Living in balance has, of course, become even more important since I've been a caregiver...and much more difficult. It now takes more focus, more time, more patience to complete a goal. As a result, I have fewer of them -- many fewer. For example, a couple of years ago, my only goal in the "Career" area was to create an art studio in my home. Before I was a caregiver, that task would have taken me a weekend to complete. As a caregiver, however, it took about six weeks. Time is simply not as available to me as it was previously, and I've had to make peace with that. Life has been much easier since letting go of being the super achiever I once was. And although life has not slowed down, I have learned to be easier on myself...and on others as well.

What I didn't expect from an art studio was the benefits to my well-being. I could enter the studio, my private place, whenever I wished! I could do all of the things that disturbed Romeo when I did them in the common areas of our home. In my studio, I created art to enter into local shows, I played music, I danced (on some occasions, this is all I did in there), I laughed. I also used the space to write, read, meditate. In short, I found myself again. Sometimes in my studio, I cried tears of joy for simply having a space of my own.
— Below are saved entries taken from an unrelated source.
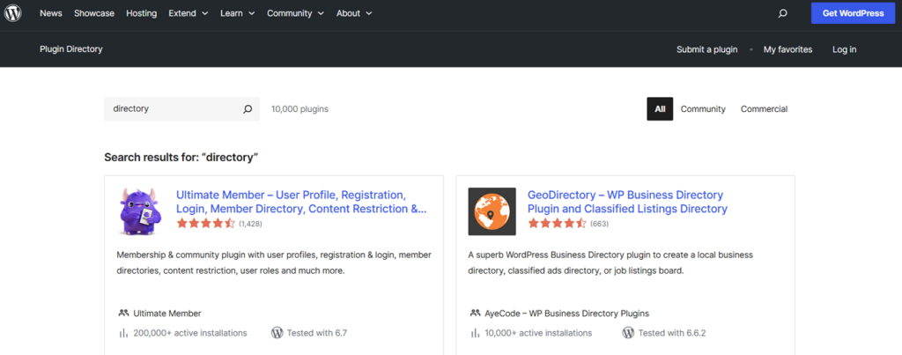The height and width of the screenshot is (355, 902).
Task: Expand the Learn dropdown menu
Action: click(237, 13)
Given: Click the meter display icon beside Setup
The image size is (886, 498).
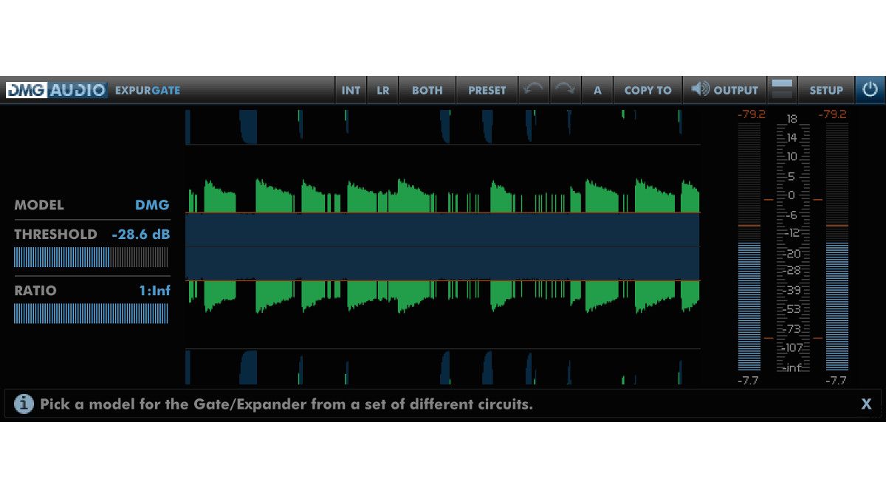Looking at the screenshot, I should pyautogui.click(x=783, y=90).
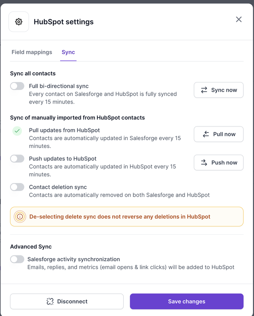
Task: Click the De-selecting delete sync warning banner
Action: coord(127,217)

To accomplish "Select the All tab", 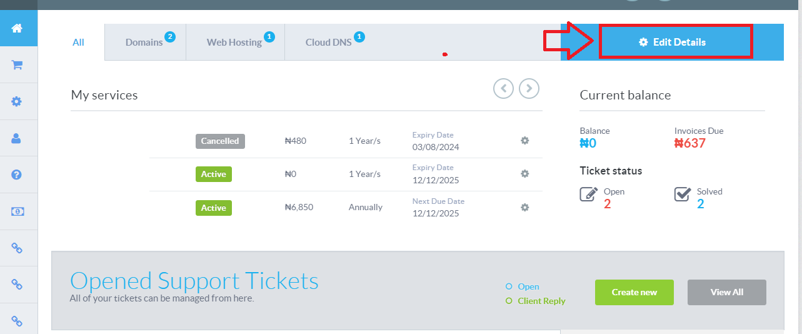I will [x=78, y=43].
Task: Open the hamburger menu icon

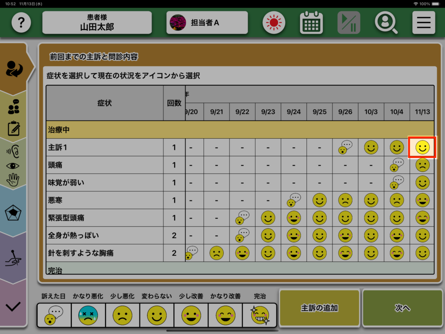Action: pos(423,23)
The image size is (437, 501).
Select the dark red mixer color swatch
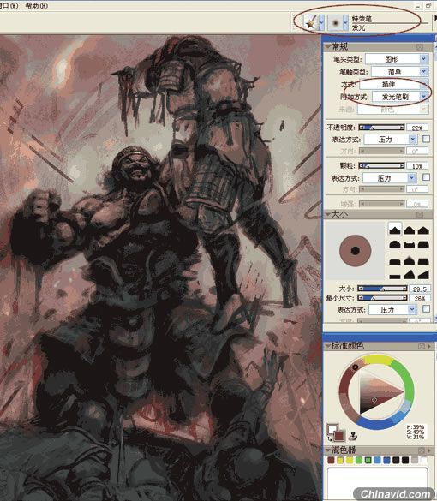click(x=331, y=461)
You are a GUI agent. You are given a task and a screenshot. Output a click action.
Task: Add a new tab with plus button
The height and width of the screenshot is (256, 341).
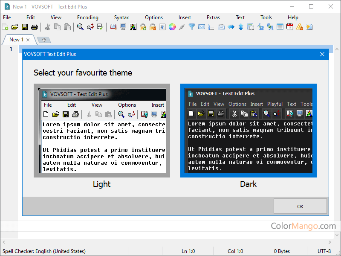point(44,40)
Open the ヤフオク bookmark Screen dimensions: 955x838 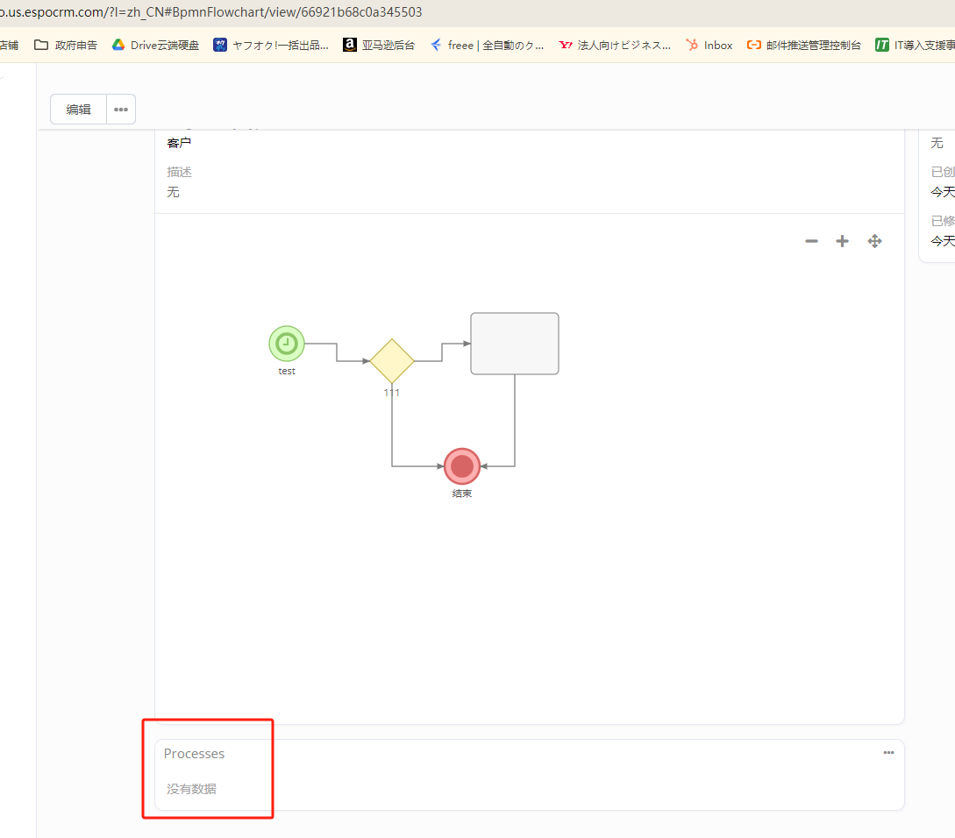click(272, 45)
Throughout the time I've spent being Romeo's caregiver, I've learned that not having as much time available for myself is truly okay. It is, after all, a temporary situation. For now, my objective is to remain as balanced as possible while taking care of Romeo. My main role as caregiver allows time to take the small steps toward what I want to do. So what if it takes much more time for me to get there? I don't know what's more important than taking care of Romeo, besides taking care of me.